Task directions | Leave out the pictures and print the rest of the entries exactly as they stand.

· · · ·

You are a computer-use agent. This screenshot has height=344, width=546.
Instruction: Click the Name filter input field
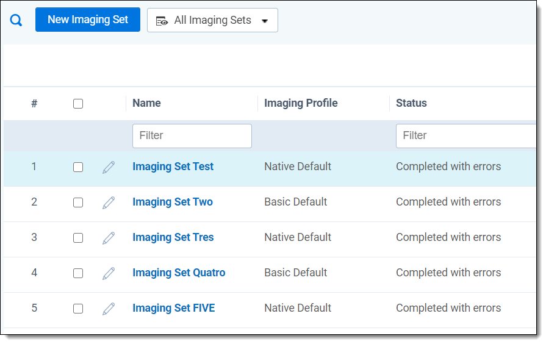(192, 135)
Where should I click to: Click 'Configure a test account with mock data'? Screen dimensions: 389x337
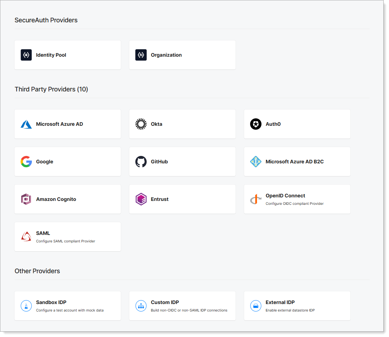tap(70, 310)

· · · ·

Response below |
You are a computer-use agent. This screenshot has height=344, width=546.
Instruction: Click the Name filter input field
(192, 135)
Where should I click to: Click 'Configure a test account with mock data'? Screen dimensions: 389x337
tap(70, 310)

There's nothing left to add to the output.